_TO DO_.
Reproduce, word for word, the stretch of the file-system passage below from "The second part" through "provide tamper evidence.".

_SELECTED EXTRACT_.
Based on the behaviour of the application, it should be possible to predict which lines will be heated at the same time. Therefore, during garbage collection, the file system may cluster lines into segments, that are likely to be heated at the same time. As a result of such a clustering policy, the file system creates a bimodal distribution of heated segments; that is we have only mostly heated segments and mostly unheated segments. As a result, (1) the performance of reading/writing blocks should not be affected much, since heated lines and WMRM live data blocks are kept separate, (2) space decreases only if new data is written and not when lines are heated, since lines are heated in the right place, avoiding the need to copy them, and (3) the garbage collector skips over heated segments, avoiding reading and writing them repeatedly, thus saving on disk bandwidth. Summarizing, the bimodality should help to keep the performance high in the presence of heated lines.
Other file systems do not use a log, but pack data into clusters. For example, the Berkeley Fast File Systems (FFS) [44] uses clusters to pack small files with their metadata, or to pack related blocks of large files into the same cluster. The discussion above on bimodality holds for these file systems as well; FFS-like clustering policies should maintain mostly heated clusters and mostly unheated clusters.
The second part of the answer to the question we posed at the beginning of this section is provided by a number of proposals that hash disk blocks to provide tamper evidence.

_ENTRIES SUPPLIED_.
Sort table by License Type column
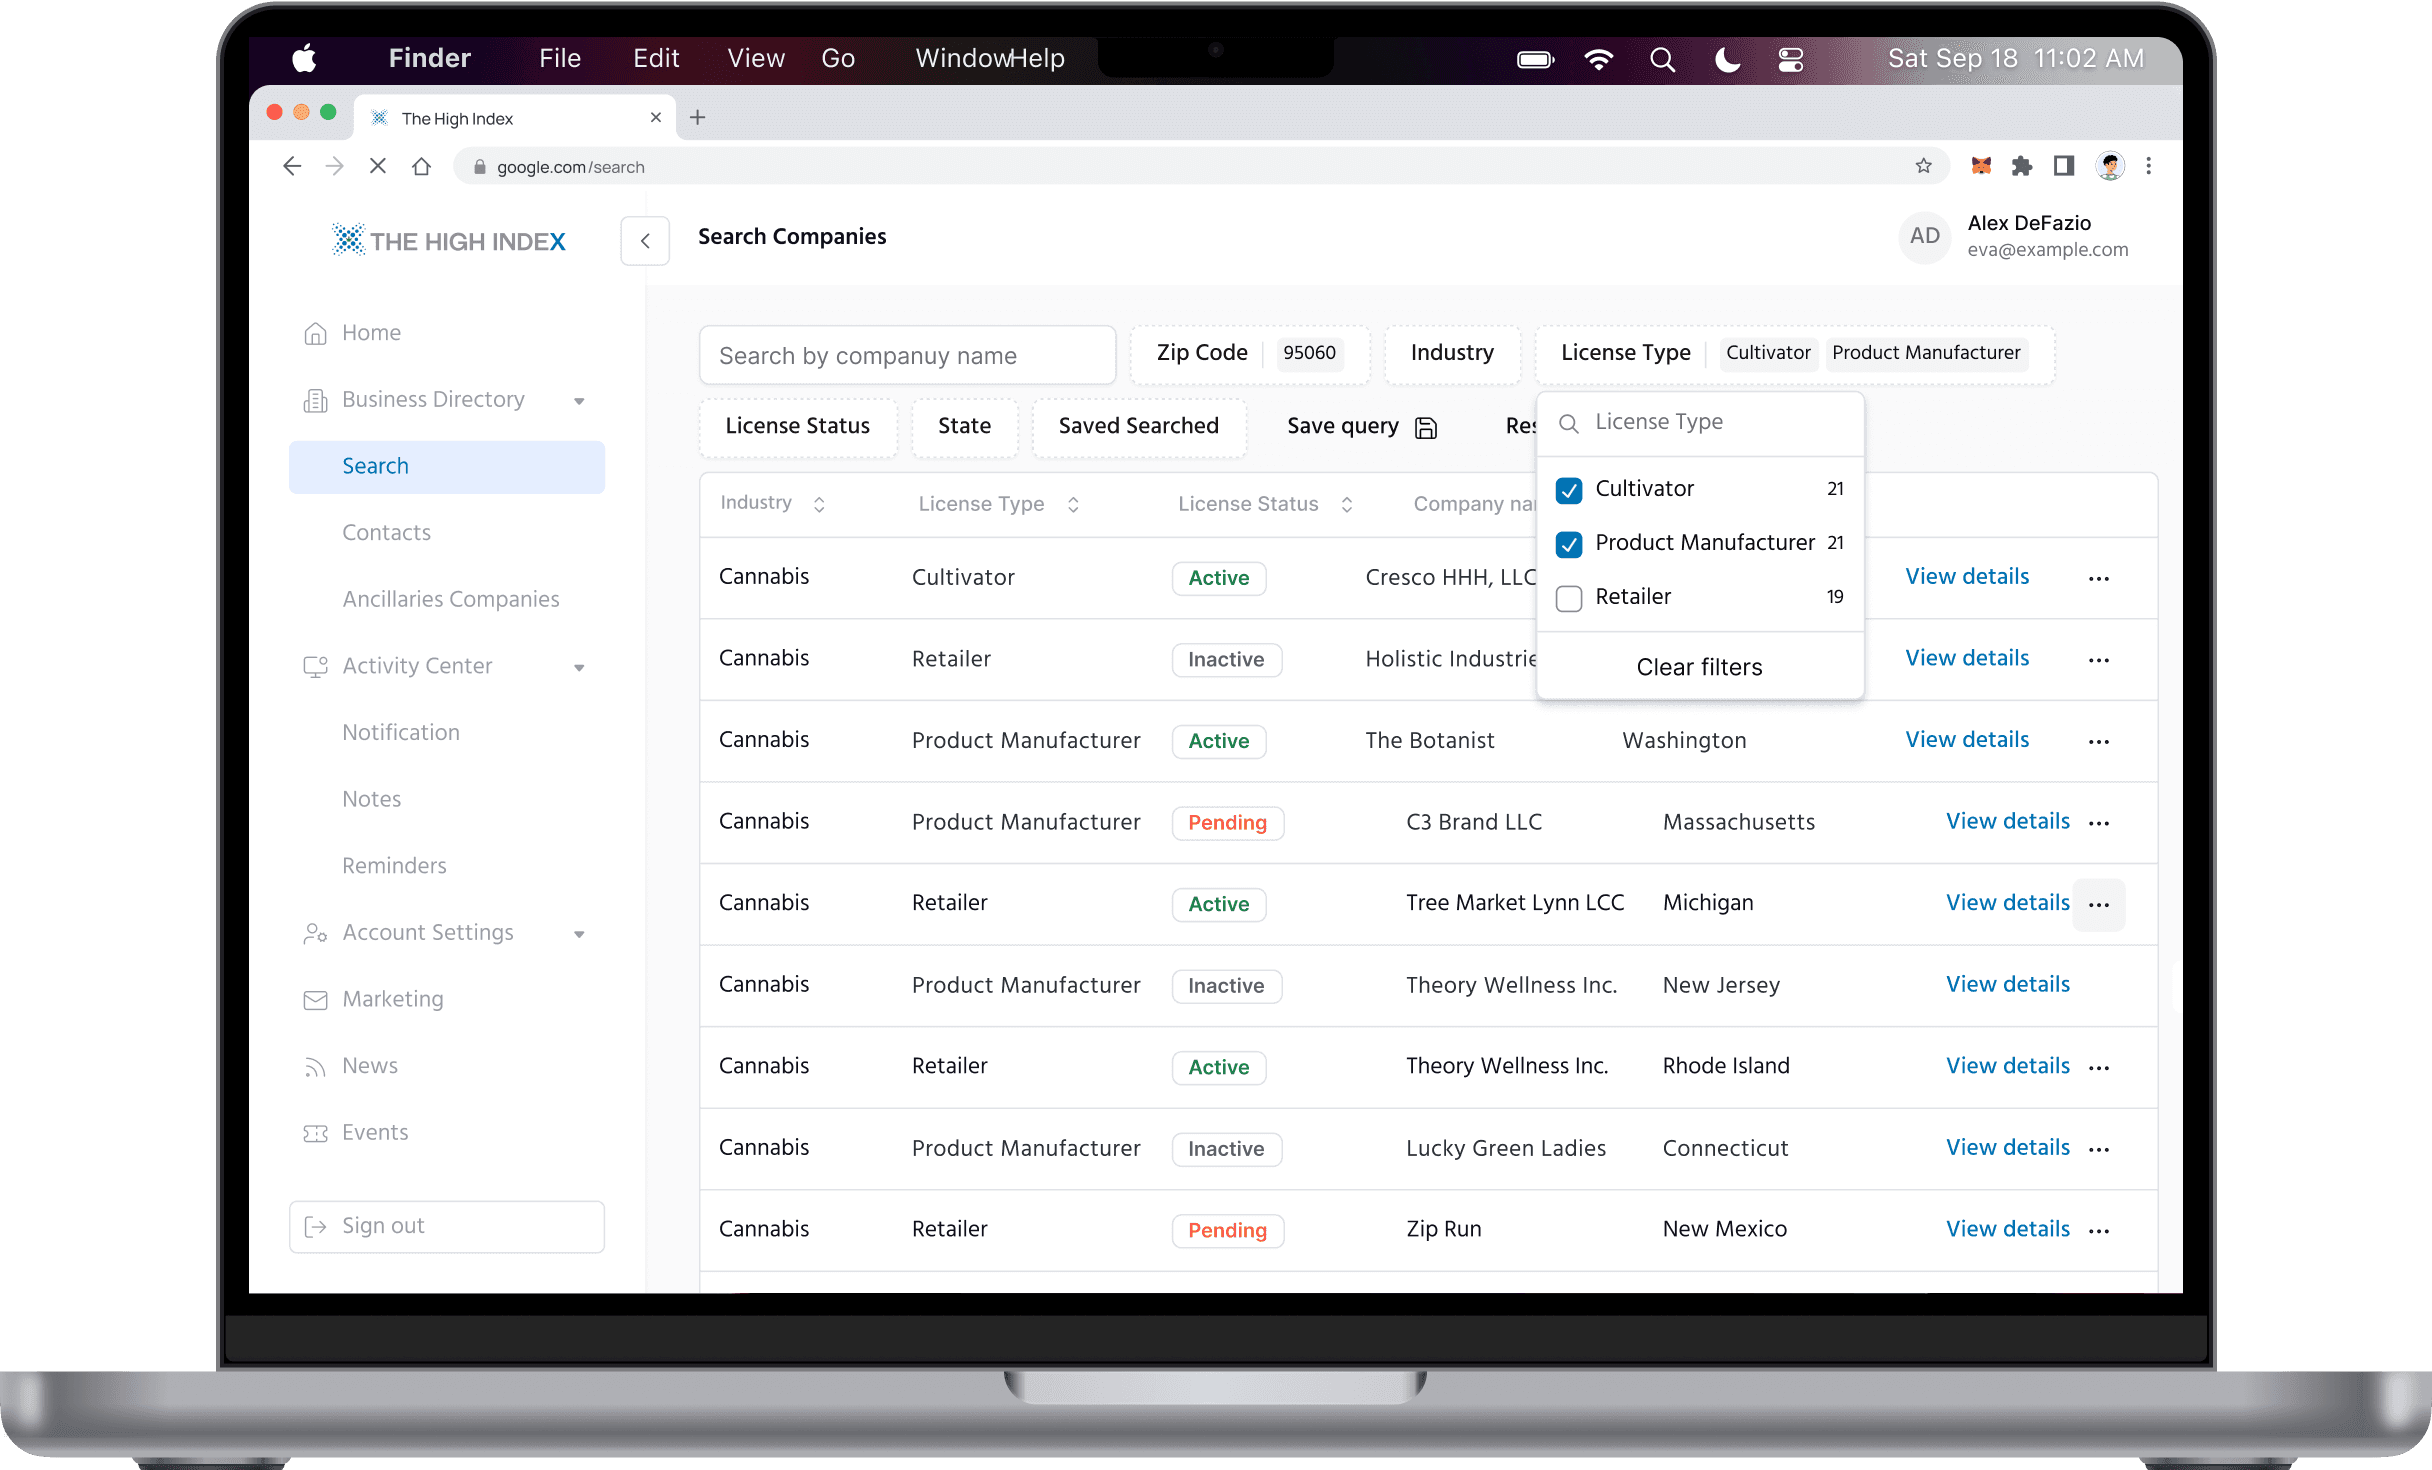click(x=1073, y=505)
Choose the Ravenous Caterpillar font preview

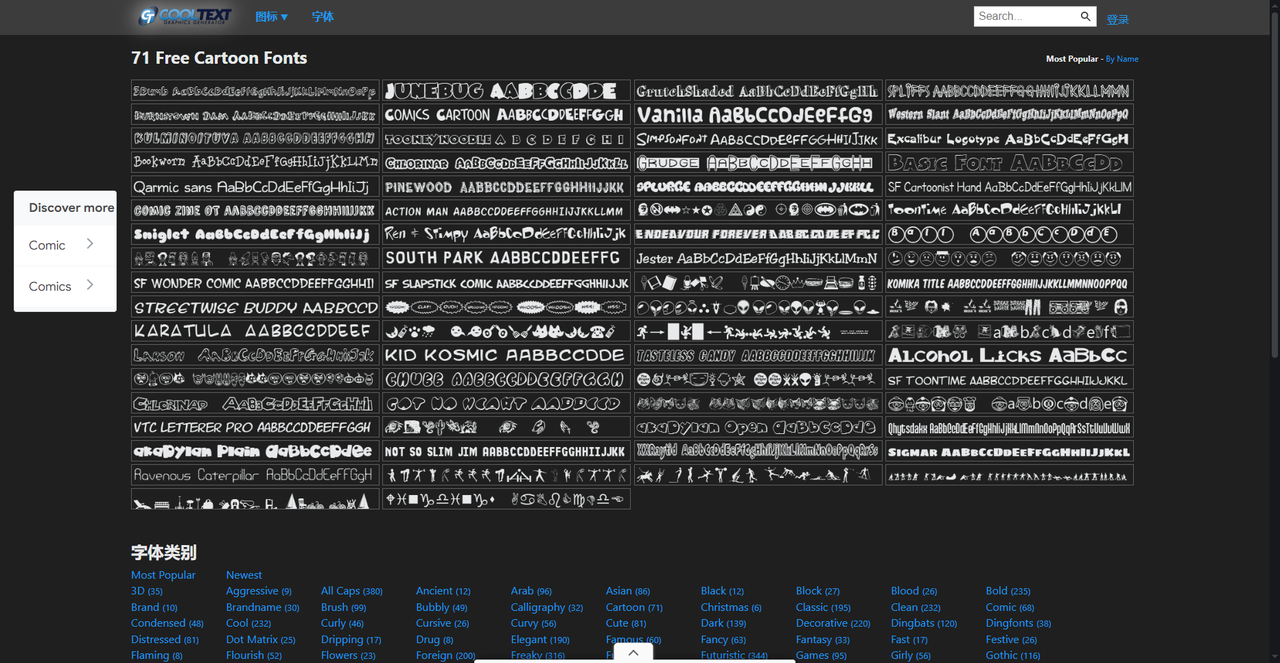[x=254, y=475]
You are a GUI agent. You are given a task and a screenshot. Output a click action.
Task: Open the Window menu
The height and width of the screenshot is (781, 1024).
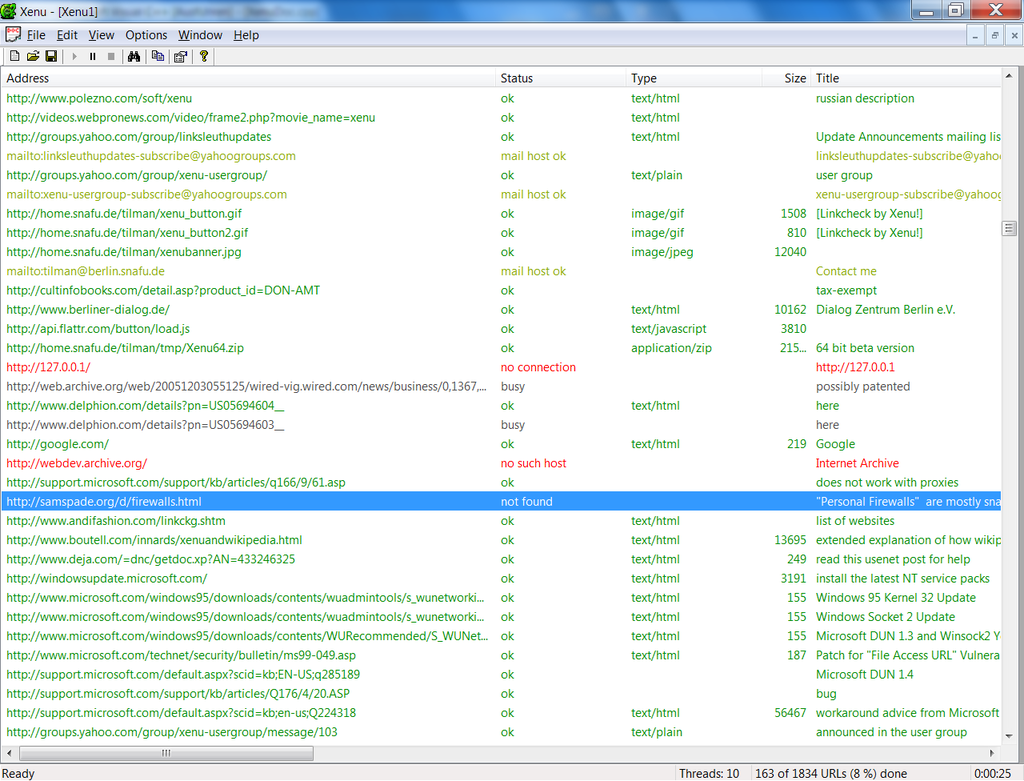pyautogui.click(x=200, y=34)
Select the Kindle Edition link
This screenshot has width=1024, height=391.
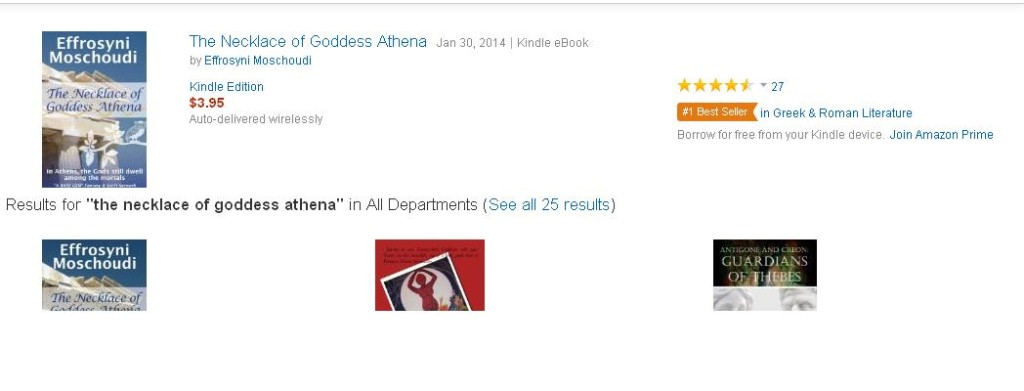226,87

_CORRECT RESULT_.
The second part of the answer to the question we posed at the beginning of this section is provided by a number of proposals that hash disk blocks to provide tamper evidence.